Dans ce cadre-là, un invité d'exception: Oliviero Toscani, photographe italien bien connu pour sa collaboration avec l'entreprise textile Benetton pour laquelle il a produit des clichés "choc", interpellants, controversés notamment sur l'égalité des êtres humains, quelque soit leur couleur de peau.

"Medialand" expose une vingtaine de ses photos. Hier soir, le photographe milanais, 75 ans, déjà présent dans la Cité Ardente, parrainait l'ouverture d'une galerie de photos d'art dans le centre ville ("Yellowkorner" rue du Pot d'Or).

Nous l'avons rencontré. Nous avons, entre autres choses, évoqué avec lui la question de la morale dans l'Art. La morale, dont "l'Art ne doit pas s'embarrasser", selon Oliviero Toscani: "La morale, c'est quelque chose que quelqu'un d'autre a décidé. La morale, c'est une convention, une convention sociale, politique, religieuse, qui nous est imposée. Mais ce n'est pas dit que c'est juste".

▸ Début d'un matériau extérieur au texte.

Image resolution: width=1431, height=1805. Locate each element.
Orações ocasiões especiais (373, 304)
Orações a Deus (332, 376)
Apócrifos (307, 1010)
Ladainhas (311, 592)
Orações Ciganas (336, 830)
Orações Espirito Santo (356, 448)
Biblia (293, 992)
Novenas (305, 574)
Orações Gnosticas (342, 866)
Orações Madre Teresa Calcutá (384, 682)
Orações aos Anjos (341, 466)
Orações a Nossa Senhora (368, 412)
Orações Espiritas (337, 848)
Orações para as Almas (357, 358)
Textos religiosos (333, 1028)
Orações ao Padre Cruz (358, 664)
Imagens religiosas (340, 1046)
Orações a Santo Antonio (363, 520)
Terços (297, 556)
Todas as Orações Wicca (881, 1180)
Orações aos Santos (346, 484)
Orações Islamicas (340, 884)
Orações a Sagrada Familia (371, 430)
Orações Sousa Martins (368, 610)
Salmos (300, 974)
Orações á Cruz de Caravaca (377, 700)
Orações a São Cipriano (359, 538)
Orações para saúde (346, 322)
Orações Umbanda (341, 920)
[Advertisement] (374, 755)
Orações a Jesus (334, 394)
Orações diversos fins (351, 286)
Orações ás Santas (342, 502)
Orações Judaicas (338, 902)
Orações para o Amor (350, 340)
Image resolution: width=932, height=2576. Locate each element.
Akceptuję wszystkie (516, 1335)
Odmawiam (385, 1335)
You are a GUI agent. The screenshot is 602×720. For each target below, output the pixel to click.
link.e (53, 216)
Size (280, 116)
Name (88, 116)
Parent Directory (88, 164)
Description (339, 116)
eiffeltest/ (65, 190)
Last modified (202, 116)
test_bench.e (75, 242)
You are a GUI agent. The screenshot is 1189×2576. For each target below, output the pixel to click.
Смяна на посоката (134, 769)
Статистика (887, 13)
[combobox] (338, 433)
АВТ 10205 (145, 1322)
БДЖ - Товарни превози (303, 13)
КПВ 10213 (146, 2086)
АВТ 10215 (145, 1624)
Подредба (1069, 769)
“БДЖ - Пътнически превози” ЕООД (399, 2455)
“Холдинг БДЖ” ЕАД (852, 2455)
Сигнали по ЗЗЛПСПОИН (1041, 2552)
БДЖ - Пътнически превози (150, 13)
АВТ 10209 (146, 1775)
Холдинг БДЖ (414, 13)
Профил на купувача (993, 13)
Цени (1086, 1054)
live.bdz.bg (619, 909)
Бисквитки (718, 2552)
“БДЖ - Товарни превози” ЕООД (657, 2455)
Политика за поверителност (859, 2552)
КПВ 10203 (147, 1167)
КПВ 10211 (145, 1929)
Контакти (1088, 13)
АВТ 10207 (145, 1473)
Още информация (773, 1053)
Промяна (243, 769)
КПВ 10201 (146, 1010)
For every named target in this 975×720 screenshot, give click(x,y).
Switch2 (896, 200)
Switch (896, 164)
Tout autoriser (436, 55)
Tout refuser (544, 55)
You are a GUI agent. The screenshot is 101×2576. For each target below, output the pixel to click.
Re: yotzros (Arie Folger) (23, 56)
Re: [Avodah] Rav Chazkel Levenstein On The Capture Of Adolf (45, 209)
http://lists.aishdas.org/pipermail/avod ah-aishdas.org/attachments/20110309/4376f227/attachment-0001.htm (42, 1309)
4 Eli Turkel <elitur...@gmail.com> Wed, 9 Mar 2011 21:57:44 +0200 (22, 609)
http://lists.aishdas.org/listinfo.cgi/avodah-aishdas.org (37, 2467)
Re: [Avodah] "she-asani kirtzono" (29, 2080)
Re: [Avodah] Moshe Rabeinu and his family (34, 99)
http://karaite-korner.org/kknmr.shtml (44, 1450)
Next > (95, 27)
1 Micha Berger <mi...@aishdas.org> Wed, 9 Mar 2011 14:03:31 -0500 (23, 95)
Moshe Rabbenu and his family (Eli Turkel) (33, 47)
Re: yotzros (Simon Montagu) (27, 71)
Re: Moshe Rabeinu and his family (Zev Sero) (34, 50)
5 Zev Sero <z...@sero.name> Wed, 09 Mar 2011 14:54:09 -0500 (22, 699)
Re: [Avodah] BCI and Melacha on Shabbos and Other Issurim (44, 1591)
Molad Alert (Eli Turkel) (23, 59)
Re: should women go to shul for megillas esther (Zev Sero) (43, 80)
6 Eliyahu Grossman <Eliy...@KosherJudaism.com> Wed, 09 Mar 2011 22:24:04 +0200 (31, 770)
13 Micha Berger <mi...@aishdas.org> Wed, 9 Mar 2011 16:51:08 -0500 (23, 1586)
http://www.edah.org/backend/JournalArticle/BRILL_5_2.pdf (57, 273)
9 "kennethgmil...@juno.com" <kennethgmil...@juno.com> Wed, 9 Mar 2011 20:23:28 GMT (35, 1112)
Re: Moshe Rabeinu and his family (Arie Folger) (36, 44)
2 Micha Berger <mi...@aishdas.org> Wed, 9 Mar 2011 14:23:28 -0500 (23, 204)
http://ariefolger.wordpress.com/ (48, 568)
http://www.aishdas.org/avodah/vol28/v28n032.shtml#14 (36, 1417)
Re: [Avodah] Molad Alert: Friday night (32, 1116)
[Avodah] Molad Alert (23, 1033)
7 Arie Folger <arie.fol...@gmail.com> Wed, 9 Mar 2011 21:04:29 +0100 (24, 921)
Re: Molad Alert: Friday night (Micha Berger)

Et les mentalités mettent du temps à changer. Le photographe prend des clichés qui parlent de l'homosexualité, qui parlent du sida, mais on sait qu'il y a encore de la ségrégation: "Oui, mais on ne peut pas vivre avec les plus lents. Bien sûr il y a des gens qui sont plus lents que les autres à comprendre, mais on ne peut pas vivre sur leur vitesse, sur leur lenteur. C'est ça l'art, nous faire comprendre un peu plus vite les choses".